- _Source data_

>> Begin

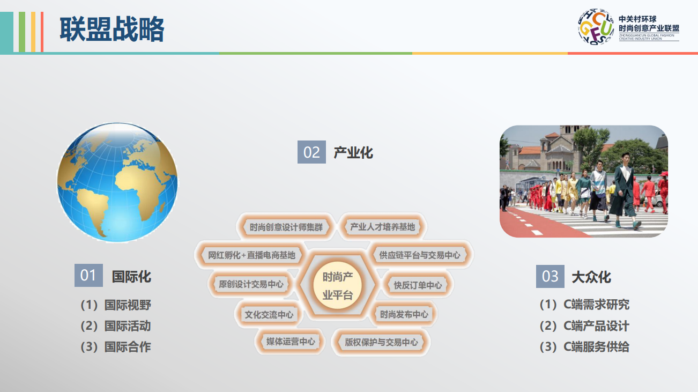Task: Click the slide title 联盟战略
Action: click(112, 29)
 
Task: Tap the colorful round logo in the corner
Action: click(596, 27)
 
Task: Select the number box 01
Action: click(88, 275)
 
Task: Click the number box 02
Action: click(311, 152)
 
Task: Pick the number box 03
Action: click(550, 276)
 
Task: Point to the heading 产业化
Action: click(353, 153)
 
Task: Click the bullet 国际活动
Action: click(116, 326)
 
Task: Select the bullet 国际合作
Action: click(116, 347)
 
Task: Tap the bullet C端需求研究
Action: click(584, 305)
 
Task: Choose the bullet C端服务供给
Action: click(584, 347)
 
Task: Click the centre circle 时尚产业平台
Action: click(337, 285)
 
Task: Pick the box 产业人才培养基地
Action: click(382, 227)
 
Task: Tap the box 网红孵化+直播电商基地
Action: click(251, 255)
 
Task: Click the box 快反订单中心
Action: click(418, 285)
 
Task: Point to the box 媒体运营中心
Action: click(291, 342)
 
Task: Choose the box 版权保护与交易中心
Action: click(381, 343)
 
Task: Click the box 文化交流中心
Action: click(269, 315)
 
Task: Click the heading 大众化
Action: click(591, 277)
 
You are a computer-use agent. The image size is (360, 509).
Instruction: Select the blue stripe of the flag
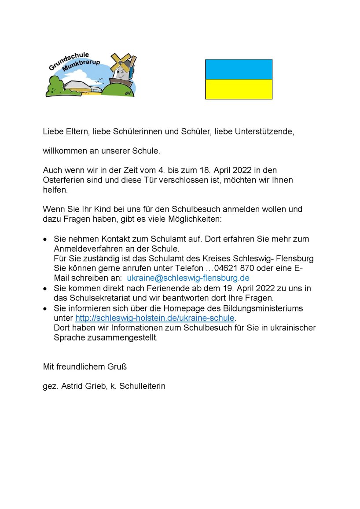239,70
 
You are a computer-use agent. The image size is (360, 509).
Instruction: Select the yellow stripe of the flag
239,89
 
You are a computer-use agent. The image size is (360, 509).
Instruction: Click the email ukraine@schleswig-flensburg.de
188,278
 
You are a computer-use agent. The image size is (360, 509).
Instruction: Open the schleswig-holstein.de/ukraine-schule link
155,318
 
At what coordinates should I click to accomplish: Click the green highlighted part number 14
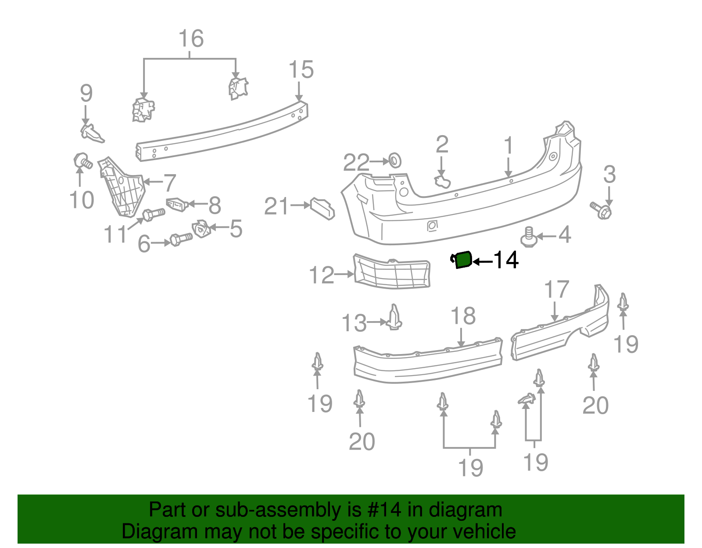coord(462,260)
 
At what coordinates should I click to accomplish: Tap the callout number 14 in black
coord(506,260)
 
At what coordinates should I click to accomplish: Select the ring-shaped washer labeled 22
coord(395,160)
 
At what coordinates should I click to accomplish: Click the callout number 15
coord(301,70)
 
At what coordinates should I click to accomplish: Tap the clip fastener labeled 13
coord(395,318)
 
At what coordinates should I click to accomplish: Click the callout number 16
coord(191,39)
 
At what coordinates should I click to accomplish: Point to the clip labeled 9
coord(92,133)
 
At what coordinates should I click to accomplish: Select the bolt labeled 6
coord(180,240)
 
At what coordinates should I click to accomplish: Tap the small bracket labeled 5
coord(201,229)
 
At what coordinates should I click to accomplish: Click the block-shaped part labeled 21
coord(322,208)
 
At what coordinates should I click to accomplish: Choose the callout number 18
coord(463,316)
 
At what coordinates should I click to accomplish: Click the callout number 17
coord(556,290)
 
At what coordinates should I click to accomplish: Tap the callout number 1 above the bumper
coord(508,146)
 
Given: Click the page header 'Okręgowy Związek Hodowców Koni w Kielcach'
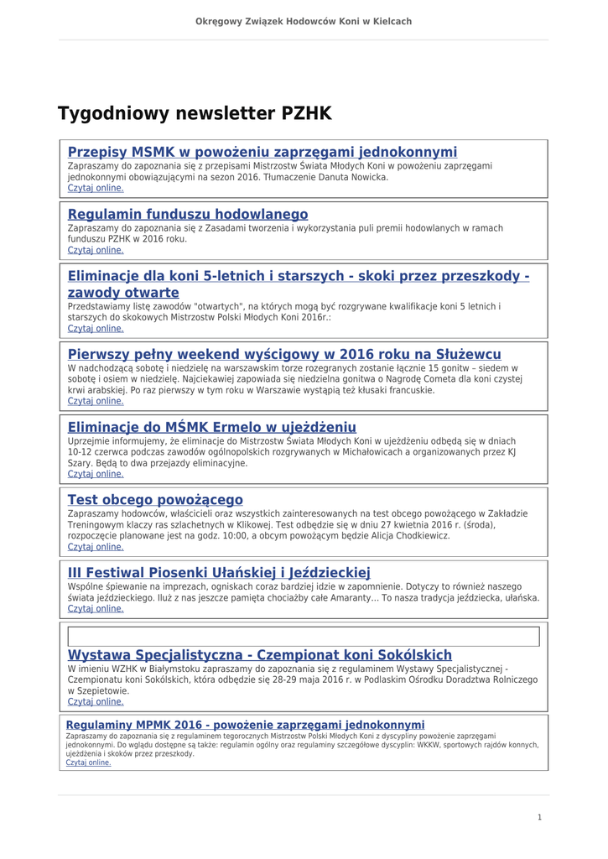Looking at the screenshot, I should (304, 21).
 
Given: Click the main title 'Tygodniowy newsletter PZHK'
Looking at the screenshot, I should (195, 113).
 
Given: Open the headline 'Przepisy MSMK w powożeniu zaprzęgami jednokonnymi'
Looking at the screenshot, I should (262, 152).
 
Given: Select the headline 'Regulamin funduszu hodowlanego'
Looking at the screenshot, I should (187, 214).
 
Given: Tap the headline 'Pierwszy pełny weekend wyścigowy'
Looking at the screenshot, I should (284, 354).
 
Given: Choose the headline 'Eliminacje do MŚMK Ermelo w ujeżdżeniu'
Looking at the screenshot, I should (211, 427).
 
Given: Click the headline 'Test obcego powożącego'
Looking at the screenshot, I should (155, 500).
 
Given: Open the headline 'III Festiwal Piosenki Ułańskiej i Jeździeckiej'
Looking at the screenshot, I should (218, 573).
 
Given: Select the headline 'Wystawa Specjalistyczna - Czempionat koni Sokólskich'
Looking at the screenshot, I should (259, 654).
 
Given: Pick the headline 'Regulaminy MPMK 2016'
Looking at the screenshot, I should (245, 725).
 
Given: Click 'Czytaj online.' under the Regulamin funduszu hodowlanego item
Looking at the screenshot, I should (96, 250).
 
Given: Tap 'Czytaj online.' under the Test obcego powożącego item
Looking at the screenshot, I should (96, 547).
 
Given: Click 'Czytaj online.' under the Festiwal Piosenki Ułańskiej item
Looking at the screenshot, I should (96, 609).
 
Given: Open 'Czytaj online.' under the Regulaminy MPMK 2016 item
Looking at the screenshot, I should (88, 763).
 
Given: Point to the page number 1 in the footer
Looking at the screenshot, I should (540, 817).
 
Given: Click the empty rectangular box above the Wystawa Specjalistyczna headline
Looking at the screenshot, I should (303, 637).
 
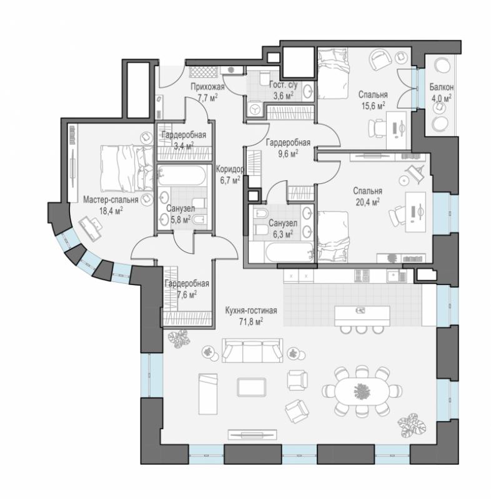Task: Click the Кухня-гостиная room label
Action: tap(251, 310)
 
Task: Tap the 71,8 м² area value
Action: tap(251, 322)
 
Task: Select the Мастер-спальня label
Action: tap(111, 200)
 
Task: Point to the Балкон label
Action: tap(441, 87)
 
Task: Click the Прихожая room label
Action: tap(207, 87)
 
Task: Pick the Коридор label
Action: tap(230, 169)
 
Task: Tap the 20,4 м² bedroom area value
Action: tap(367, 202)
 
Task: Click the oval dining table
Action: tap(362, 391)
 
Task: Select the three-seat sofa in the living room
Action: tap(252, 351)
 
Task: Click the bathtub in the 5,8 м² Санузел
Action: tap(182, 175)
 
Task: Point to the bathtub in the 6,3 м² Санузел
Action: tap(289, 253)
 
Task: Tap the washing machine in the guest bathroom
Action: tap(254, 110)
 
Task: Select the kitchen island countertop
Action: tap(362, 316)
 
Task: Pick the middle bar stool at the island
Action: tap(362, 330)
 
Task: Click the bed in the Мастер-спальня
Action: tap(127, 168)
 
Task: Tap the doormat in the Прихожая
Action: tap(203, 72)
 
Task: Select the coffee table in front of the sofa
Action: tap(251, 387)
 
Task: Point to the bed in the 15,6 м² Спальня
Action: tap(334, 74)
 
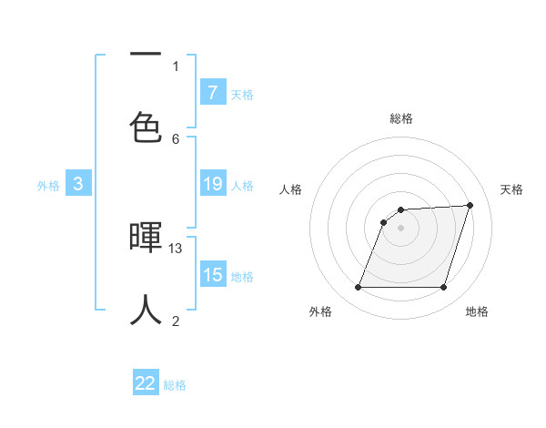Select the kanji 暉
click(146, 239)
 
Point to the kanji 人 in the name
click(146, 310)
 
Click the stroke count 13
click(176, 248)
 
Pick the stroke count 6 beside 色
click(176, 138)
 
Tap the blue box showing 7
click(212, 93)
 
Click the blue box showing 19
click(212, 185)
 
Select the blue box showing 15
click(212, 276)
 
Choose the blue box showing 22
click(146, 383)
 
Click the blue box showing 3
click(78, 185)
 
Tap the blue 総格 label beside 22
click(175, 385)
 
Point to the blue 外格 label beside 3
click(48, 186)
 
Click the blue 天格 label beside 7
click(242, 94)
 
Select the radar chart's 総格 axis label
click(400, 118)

>> End

- _What you should do_
Arrange every line of the items above as a numbered list, omitting blank lines and the pictures.

- _Written answer_
1. Task: Click the slide title 联盟战略
2. Action: click(112, 29)
3. Task: Tap the colorful round logo in the corner
4. Action: click(596, 27)
5. Task: Select the number box 01
6. Action: click(88, 275)
7. Task: Click the number box 02
8. Action: click(311, 152)
9. Task: Pick the number box 03
10. Action: click(550, 276)
11. Task: Point to the heading 产业化
12. Action: click(353, 153)
13. Task: Click the bullet 国际活动
14. Action: click(116, 326)
15. Task: Select the bullet 国际合作
16. Action: click(116, 347)
17. Task: Tap the bullet C端需求研究
18. Action: click(584, 305)
19. Task: Choose the bullet C端服务供给
20. Action: click(584, 347)
21. Task: Click the centre circle 时尚产业平台
22. Action: click(337, 285)
23. Task: Pick the box 产业人才培养基地
24. Action: click(382, 227)
25. Task: Tap the box 网红孵化+直播电商基地
26. Action: click(251, 255)
27. Task: Click the box 快反订单中心
28. Action: click(418, 285)
29. Task: Point to the box 媒体运营中心
30. Action: click(291, 342)
31. Task: Choose the box 版权保护与交易中心
32. Action: click(381, 343)
33. Task: Click the box 文化交流中心
34. Action: click(269, 315)
35. Task: Click the heading 大众化
36. Action: click(591, 277)
37. You are a computer-use agent. The image size is (360, 509).
38. Instruction: Select the blue stripe of the flag
39. 239,70
40. You are a computer-use agent. The image size is (360, 509).
41. Instruction: Select the yellow stripe of the flag
42. 239,89
43. You are a computer-use agent. The image size is (360, 509).
44. Instruction: Click the email ukraine@schleswig-flensburg.de
45. 188,278
46. You are a computer-use agent. The image size is (360, 509).
47. Instruction: Open the schleswig-holstein.de/ukraine-schule link
48. 155,318
49. At what coordinates should I click to accomplish: Click the green highlighted part number 14
50. coord(462,260)
51. At what coordinates should I click to accomplish: Tap the callout number 14 in black
52. coord(506,260)
53. At what coordinates should I click to accomplish: Select the ring-shaped washer labeled 22
54. coord(395,160)
55. At what coordinates should I click to accomplish: Click the callout number 15
56. coord(301,70)
57. At what coordinates should I click to accomplish: Tap the clip fastener labeled 13
58. coord(395,318)
59. At what coordinates should I click to accomplish: Click the callout number 16
60. coord(191,39)
61. At what coordinates should I click to accomplish: Point to the clip labeled 9
62. coord(92,133)
63. At what coordinates should I click to accomplish: Select the bolt labeled 6
64. coord(180,240)
65. At what coordinates should I click to accomplish: Tap the small bracket labeled 5
66. coord(201,229)
67. At what coordinates should I click to accomplish: Click the block-shaped part labeled 21
68. coord(322,208)
69. At what coordinates should I click to accomplish: Choose the callout number 18
70. coord(463,316)
71. At what coordinates should I click to accomplish: Click the callout number 17
72. coord(556,290)
73. At what coordinates should I click to accomplish: Tap the callout number 1 above the bumper
74. coord(508,146)
75. Given: Click the page header 'Okręgowy Związek Hodowców Koni w Kielcach'
76. Looking at the screenshot, I should (304, 21).
77. Given: Click the main title 'Tygodniowy newsletter PZHK'
78. Looking at the screenshot, I should (195, 113).
79. Given: Open the headline 'Przepisy MSMK w powożeniu zaprzęgami jednokonnymi'
80. Looking at the screenshot, I should (262, 152).
81. Given: Select the headline 'Regulamin funduszu hodowlanego'
82. Looking at the screenshot, I should (187, 214).
83. Given: Tap the headline 'Pierwszy pełny weekend wyścigowy'
84. Looking at the screenshot, I should (284, 354).
85. Given: Choose the headline 'Eliminacje do MŚMK Ermelo w ujeżdżeniu'
86. Looking at the screenshot, I should (211, 427).
87. Given: Click the headline 'Test obcego powożącego'
88. Looking at the screenshot, I should (155, 500).
89. Given: Open the headline 'III Festiwal Piosenki Ułańskiej i Jeździeckiej'
90. Looking at the screenshot, I should (218, 573).
91. Given: Select the headline 'Wystawa Specjalistyczna - Czempionat koni Sokólskich'
92. Looking at the screenshot, I should (259, 654).
93. Given: Pick the headline 'Regulaminy MPMK 2016'
94. Looking at the screenshot, I should (245, 725).
95. Given: Click 'Czytaj online.' under the Regulamin funduszu hodowlanego item
96. Looking at the screenshot, I should (96, 250).
97. Given: Tap 'Czytaj online.' under the Test obcego powożącego item
98. Looking at the screenshot, I should (96, 547).
99. Given: Click 'Czytaj online.' under the Festiwal Piosenki Ułańskiej item
100. Looking at the screenshot, I should (96, 609).
101. Given: Open 'Czytaj online.' under the Regulaminy MPMK 2016 item
102. Looking at the screenshot, I should (88, 763).
103. Given: Point to the page number 1 in the footer
104. Looking at the screenshot, I should (540, 817).
105. Given: Click the empty rectangular box above the Wystawa Specjalistyczna headline
106. Looking at the screenshot, I should (303, 637).
107. Task: Click the Кухня-гостиная room label
108. Action: tap(251, 310)
109. Task: Tap the 71,8 м² area value
110. Action: tap(251, 322)
111. Task: Select the Мастер-спальня label
112. Action: tap(111, 200)
113. Task: Point to the Балкон label
114. Action: tap(441, 87)
115. Task: Click the Прихожая room label
116. Action: tap(207, 87)
117. Task: Pick the Коридор label
118. Action: tap(230, 169)
119. Task: Tap the 20,4 м² bedroom area value
120. Action: tap(367, 202)
121. Task: Click the oval dining table
122. Action: tap(362, 391)
123. Task: Select the three-seat sofa in the living room
124. Action: tap(252, 351)
125. Task: Click the bathtub in the 5,8 м² Санузел
126. Action: tap(182, 175)
127. Task: Point to the bathtub in the 6,3 м² Санузел
128. Action: tap(289, 253)
129. Task: Tap the washing machine in the guest bathroom
130. Action: tap(254, 110)
131. Task: Select the kitchen island countertop
132. Action: tap(362, 316)
133. Task: Pick the middle bar stool at the island
134. Action: tap(362, 330)
135. Task: Click the bed in the Мастер-спальня
136. Action: tap(127, 168)
137. Task: Tap the doormat in the Прихожая
138. Action: tap(203, 72)
139. Task: Select the coffee table in front of the sofa
140. Action: tap(251, 387)
141. Task: Point to the bed in the 15,6 м² Спальня
142. Action: tap(334, 74)
143. Select the kanji 暉
144. click(146, 239)
145. Point to the kanji 人 in the name
146. click(146, 310)
147. Click the stroke count 13
148. click(176, 248)
149. Pick the stroke count 6 beside 色
150. click(176, 138)
151. Tap the blue box showing 7
152. click(212, 93)
153. Click the blue box showing 19
154. click(212, 185)
155. Select the blue box showing 15
156. click(212, 276)
157. Choose the blue box showing 22
158. click(146, 383)
159. Click the blue box showing 3
160. click(78, 185)
161. Tap the blue 総格 label beside 22
162. click(175, 385)
163. Point to the blue 外格 label beside 3
164. click(48, 186)
165. Click the blue 天格 label beside 7
166. click(242, 94)
167. Select the radar chart's 総格 axis label
168. click(400, 118)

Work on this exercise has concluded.